Judy sat back, Don missing her touch. She lay down beside him, so close to him, fingers returning to his face, brushing his cheek, “It’s okay. It’s okay.”

“I’m sorry.”

“I was so scared when you ran off,” said Judy. “I thought I would never see you again.”

“You almost didn’t.”

Judy nodded, “Penny told us what happened. Instead of . . . you’ve taken a step back toward your family.”

“I feel better.”

“You look better.”

“How long have I been asleep?”

“Almost fourteen hours,” said Judy. “You were so exhausted you didn’t even wake up when Dad and the Robot brought you back to camp.”

Her words surprised him, “Are you sure he didn’t hit me when you weren’t looking?”

Judy laughed, “I’ve missed you.”

“I still hurt, Judy,” said Don. “Emotionally, I still feel much the same.”

“I know.
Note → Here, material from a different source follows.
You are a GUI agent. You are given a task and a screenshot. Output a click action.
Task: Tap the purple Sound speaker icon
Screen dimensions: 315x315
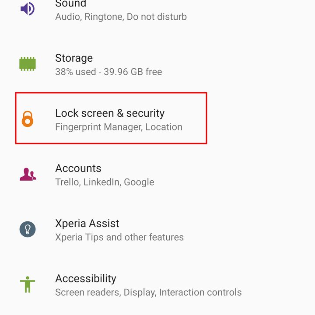tap(28, 9)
It’s just . . .”

He frowned, “It’s just what?”

“There was darkness around you but now,” said Judy, shaking her head. “I can see some light amongst the darkness. It’s silly, I know. It’s just . . . you seem different. Better. I know you’re not hiding anymore.”

Don smiled, the expression stretching into a yawn.

“Not ready for visitors then?”


“Your family wants to see you,” said Judy. “Will’s outside waiting. Penny wants to sit with you. Dad wants to lecture you and mom wants to mother you.”

“Not all at once, I hope,” said Don, closing his eyes, shifting his body into a more comfortable position. “Is Penny okay?”


“Your father was so angry with her when she wouldn’t tell him where I was.”

“He was worried and scared. About you and Penny.”

“When I think about . . . if I had gone through with it, it would have been Penny who found me.”

Feeling her touch on his lips, Don opened his eyes. She was so close to him, he could feel her breath against his skin, her comfort embracing him.

“Knowing what she might find, Penny still wanted to look for you,” said Judy. “Will too. You’re like a brother to them. You’re family, Don. Remember that.”

“Hard not to,” said Don, smiling, exhaustion pulling him back down.

“Go back to sleep, Don. We’ll be here when you wake up.”

The ache in his chest hadn’t diminished, its candle still burning but . . . a comforting thought overtook him . . . maybe . . . just maybe . . . he might be okay.